Brexit-Chaos: Deutscher Immobilienmarkt profitiert

Nach der Entscheidung gegen den vorliegenden Brexit-Deal von Premierministerin Theresa May werde ein ungeordneter Brexit immer wahrscheinlicher, meint der Wirtschaftsweise Lars Feld. Der deutsche Immobilienmarkt, insbesondere der Frankfurter Büromarkt, könnte ein Profiteur sein, aber auch vor große Herausforderungen gestellt werden. Alles ist wieder offen.

Bafin-Chef Felix Hufeld sagte dem Deutschlandfunk, im Zuge des britischen EU-Austritts seien "mehr als 45 Finanzinstitute dabei, die Präsenz in Deutschland neu zu etablieren oder signifikant zu stärken". Ende des Jahres 2018 hieß es demnach noch, 30 ausländische Banken würden einen Standort in Deutschland aufbauen oder stärken.

Experte: Frankfurter Büromarkt vor Jahrhundert-Herausforderung

Diese Verlagerungen haben dem Immobilienportal immowelt.de zufolge auch Auswirkungen auf den ohnehin angespannten Immobilienstandort Frankfurt am Main. Analysen des Portals zeigen, dass die Kaufpreise pro Quadratmeter seit 2016 von 3.720 Euro auf 4.430 Euro im Median geklettert sind – ein Anstieg um 19 Prozent. Die Mietpreise dagegen erhöhten sich im gleichen Zeitraum pro Quadratmeter von 12,50 Euro auf 13,90 Euro. Das bedeutet eine Zunahme von elf Prozent.

"Die aktuelle Unsicherheit wird diese Entwicklung sicher weiter vorantreiben." Immowelt-CFO Ulrich Gros.

Er geht von einem weiteren Anstieg der Immobilienpreise und von einer zunehmend Verknappung der Flächen aus. "Die durch einen Brexit steigende Nachfrage könnte den Frankfurter Büromarkt vor eine Jahrhundert-Herausforderung stellen", prophezeit Andreas Wende, Geschäftsführer von NAI Apollo.

Verschiebung des Brexit als willkommene Lösung

Mögliche positive Auswirkungen in Frankfurt ändern aus Sicht des ZIA Zentraler Immobilien Ausschuss nichts daran, dass ein Brexit gesamtpolitisch "ein trauriger Rückschritt für den europäischen Integrationsgedanken" sei. ZIA-Präsident Andreas Mattner hofft nun auf "Vernunft in Großbritannien" und eine Verschiebung des Brexit.

============================================================

» AUFGABENSTELLUNG: Kopieren Sie aus dem Artikel über den Brexit und den deutschen Immobilienmarkt den Abschnitt von „Nach der Entscheidung“ bis einschließlich „aufbauen oder stärken.“ wortgetreu.

» Gesammelte Dateneinträge:

============================================================

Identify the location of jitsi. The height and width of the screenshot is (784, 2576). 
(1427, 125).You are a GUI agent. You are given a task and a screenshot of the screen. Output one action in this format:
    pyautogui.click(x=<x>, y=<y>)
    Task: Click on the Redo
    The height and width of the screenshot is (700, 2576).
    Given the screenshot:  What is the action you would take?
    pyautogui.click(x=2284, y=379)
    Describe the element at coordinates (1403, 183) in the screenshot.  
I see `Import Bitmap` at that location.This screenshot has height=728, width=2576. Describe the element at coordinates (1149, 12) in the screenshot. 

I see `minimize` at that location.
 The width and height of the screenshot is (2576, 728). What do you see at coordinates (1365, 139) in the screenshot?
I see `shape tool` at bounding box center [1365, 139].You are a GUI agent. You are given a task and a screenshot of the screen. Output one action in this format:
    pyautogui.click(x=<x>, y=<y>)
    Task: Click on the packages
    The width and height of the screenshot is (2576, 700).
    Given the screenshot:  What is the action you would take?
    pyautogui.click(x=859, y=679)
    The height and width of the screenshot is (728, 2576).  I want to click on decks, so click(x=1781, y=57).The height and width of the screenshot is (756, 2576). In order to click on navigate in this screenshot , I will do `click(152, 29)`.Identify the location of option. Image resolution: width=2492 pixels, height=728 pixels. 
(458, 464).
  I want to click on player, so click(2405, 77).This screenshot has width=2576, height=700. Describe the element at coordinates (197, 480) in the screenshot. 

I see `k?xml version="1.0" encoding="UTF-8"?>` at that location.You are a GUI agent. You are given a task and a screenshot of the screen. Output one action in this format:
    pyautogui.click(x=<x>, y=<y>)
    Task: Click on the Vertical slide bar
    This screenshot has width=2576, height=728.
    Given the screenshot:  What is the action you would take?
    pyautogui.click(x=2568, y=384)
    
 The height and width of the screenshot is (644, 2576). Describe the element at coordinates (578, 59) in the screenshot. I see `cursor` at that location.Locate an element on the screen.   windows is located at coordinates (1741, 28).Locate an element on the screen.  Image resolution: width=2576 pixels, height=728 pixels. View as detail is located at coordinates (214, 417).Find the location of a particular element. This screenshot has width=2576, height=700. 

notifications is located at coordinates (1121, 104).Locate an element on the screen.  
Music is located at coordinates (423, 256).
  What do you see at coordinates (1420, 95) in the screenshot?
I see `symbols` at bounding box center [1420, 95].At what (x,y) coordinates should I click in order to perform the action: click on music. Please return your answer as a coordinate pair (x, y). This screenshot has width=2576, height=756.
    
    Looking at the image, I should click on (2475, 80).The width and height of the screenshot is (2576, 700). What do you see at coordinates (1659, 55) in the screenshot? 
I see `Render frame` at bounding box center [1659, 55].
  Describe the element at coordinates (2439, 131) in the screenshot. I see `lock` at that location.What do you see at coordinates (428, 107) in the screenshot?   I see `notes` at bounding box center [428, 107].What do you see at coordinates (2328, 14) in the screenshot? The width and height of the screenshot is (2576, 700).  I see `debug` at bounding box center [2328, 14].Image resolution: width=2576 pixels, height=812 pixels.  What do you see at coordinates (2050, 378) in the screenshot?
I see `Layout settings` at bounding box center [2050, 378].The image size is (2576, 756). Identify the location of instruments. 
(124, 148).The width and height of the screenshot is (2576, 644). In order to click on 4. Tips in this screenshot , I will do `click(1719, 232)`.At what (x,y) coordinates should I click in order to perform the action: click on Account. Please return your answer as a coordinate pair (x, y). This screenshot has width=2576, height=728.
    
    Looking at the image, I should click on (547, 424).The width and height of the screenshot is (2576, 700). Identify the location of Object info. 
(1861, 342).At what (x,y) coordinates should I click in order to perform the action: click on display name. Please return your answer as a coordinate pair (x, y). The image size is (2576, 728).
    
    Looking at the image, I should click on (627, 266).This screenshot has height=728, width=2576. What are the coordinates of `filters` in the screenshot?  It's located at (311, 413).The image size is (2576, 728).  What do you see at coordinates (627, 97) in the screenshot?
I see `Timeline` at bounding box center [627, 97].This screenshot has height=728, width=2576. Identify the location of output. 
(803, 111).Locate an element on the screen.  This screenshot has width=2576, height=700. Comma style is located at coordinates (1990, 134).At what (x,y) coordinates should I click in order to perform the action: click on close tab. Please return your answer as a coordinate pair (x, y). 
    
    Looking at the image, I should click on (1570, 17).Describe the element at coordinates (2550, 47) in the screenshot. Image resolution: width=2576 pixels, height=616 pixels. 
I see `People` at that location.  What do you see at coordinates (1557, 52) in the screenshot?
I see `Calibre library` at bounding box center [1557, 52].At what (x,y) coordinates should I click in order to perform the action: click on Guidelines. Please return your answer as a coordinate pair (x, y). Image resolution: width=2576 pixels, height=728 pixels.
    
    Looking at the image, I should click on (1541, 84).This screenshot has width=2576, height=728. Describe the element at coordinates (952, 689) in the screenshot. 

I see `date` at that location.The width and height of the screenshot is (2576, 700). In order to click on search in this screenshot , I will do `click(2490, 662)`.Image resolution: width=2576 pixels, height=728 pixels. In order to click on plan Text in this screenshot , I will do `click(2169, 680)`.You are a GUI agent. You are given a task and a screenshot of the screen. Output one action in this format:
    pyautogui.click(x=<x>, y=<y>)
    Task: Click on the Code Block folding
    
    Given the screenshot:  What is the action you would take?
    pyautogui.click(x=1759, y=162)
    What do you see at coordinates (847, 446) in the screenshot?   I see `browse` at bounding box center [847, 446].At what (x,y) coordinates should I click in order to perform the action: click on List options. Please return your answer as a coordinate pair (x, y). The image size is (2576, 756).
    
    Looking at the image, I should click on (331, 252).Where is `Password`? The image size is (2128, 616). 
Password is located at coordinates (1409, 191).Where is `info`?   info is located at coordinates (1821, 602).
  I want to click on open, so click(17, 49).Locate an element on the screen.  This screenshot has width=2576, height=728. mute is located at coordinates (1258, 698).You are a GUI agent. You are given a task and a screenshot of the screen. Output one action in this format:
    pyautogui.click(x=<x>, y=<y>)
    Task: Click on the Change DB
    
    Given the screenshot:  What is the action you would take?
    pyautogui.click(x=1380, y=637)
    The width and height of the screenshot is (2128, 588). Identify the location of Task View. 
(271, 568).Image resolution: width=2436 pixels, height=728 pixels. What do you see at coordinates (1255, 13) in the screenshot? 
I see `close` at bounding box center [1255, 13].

============================================================

» BEARBEITETE AUFGABE:
Nach der Entscheidung gegen den vorliegenden Brexit-Deal von Premierministerin Theresa May werde ein ungeordneter Brexit immer wahrscheinlicher, meint der Wirtschaftsweise Lars Feld. Der deutsche Immobilienmarkt, insbesondere der Frankfurter Büromarkt, könnte ein Profiteur sein, aber auch vor große Herausforderungen gestellt werden. Alles ist wieder offen.

Bafin-Chef Felix Hufeld sagte dem Deutschlandfunk, im Zuge des britischen EU-Austritts seien "mehr als 45 Finanzinstitute dabei, die Präsenz in Deutschland neu zu etablieren oder signifikant zu stärken". Ende des Jahres 2018 hieß es demnach noch, 30 ausländische Banken würden einen Standort in Deutschland aufbauen oder stärken.